Je vous souhaite la force et la tendresse.

Et le reste n'est que roupie de sansonnet, mais c'est pour le reste qu'ils étaient là. J'aurais pu leur dire bon jour tout simplement, ou encore Bonsoir Clermont ! C'était pareil. Et puis il y eut les Victoires de la Musique. Que dire, que dire... Bientôt plus rien, alors là ? Chanter, sans doute pour la dernière fois. Tenir les cinq minutes, résident de cette république de carton. J'sais pas... J'sais pas...

Mais toute cette émotion, ces corps qui se lèvent. La foule. Elle vire, comment lui en vouloir ? Comme elle avait - à nouveau - applaudi après Osez Joséphine. La juste dose de mots joueurs, de musique acceptable, retour en terrain connu et labour en profondeur. Mais savait-elle ce que j'éprouvais à séjourner au sein d'un logiciel ?

LES CONSIGNES
1) Répondez à ces questions sur le passage cité :
(a) Quelles deux choses la première phrase souhaite-t-elle ?
(b) Quelle salutation adressée à une ville est donnée en exemple ?
(c) Après quelle chanson la foule avait-elle de nouveau applaudi ?
2) Recopiez le passage cité de « Je vous souhaite » à « pas... J'sais pas... ».

ENTRÉES DE DONNÉES
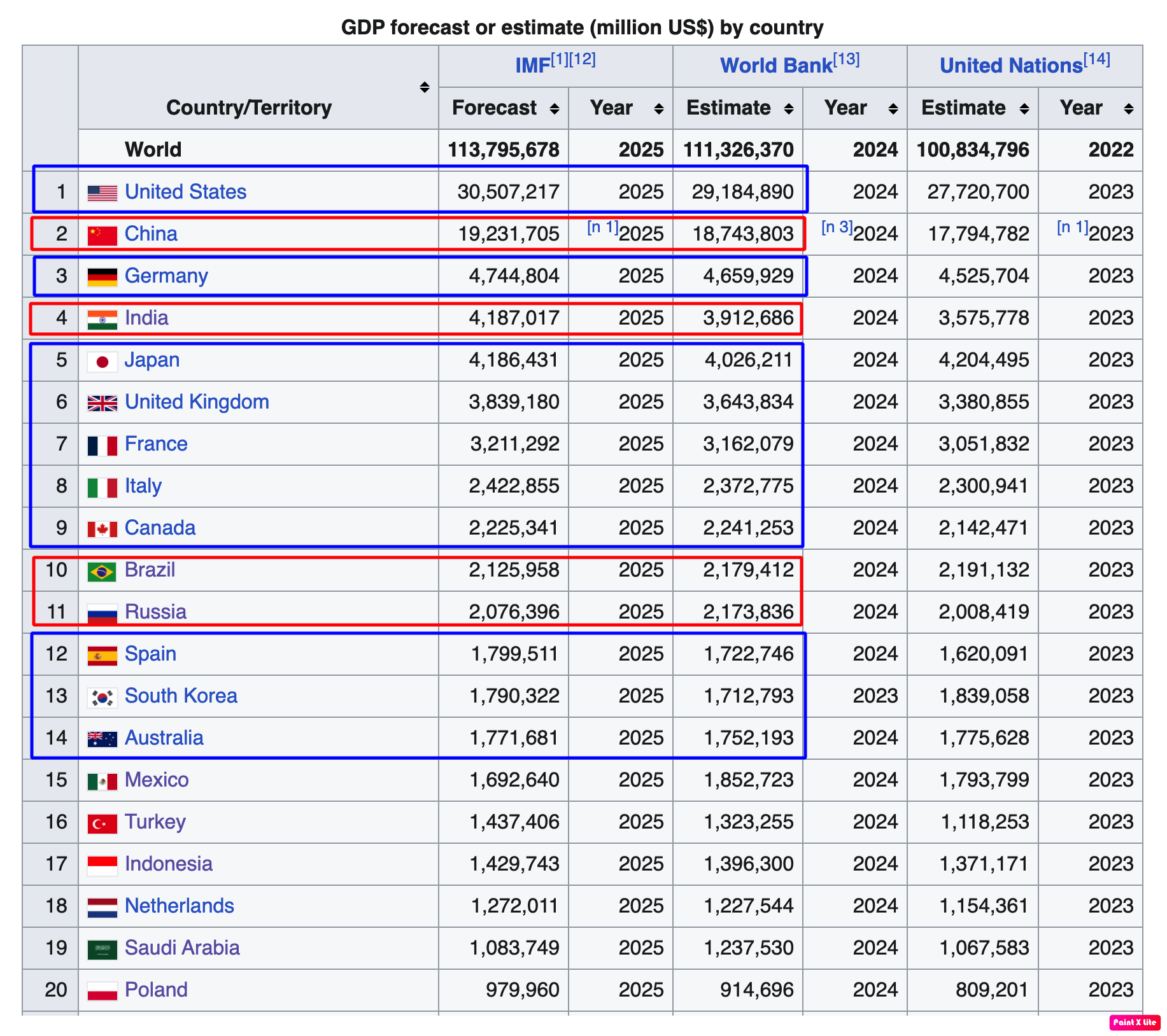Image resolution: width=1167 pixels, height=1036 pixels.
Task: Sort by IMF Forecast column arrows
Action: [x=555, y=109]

---

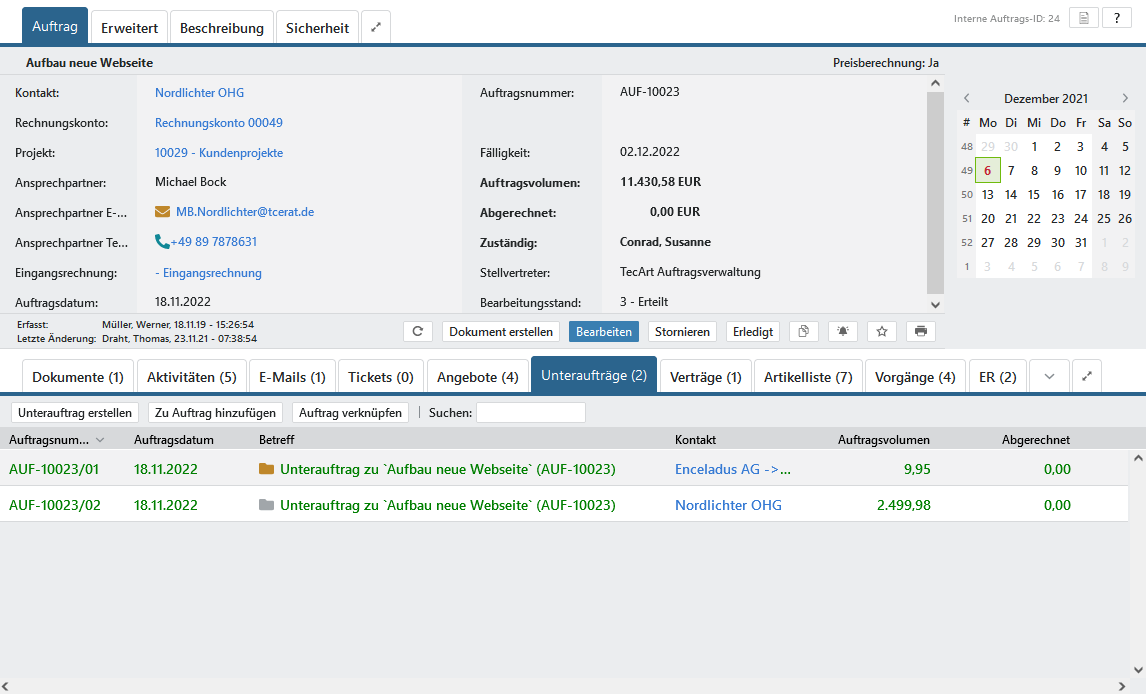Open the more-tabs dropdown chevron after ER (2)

RÉPONSES PAR TÂCHE
1)
(a) La force et la tendresse.
(b) « Bonsoir Clermont ! »
(c) Après Osez Joséphine.

2)
Je vous souhaite la force et la tendresse.

Et le reste n'est que roupie de sansonnet, mais c'est pour le reste qu'ils étaient là. J'aurais pu leur dire bon jour tout simplement, ou encore Bonsoir Clermont ! C'était pareil. Et puis il y eut les Victoires de la Musique. Que dire, que dire... Bientôt plus rien, alors là ? Chanter, sans doute pour la dernière fois. Tenir les cinq minutes, résident de cette république de carton. J'sais pas... J'sais pas...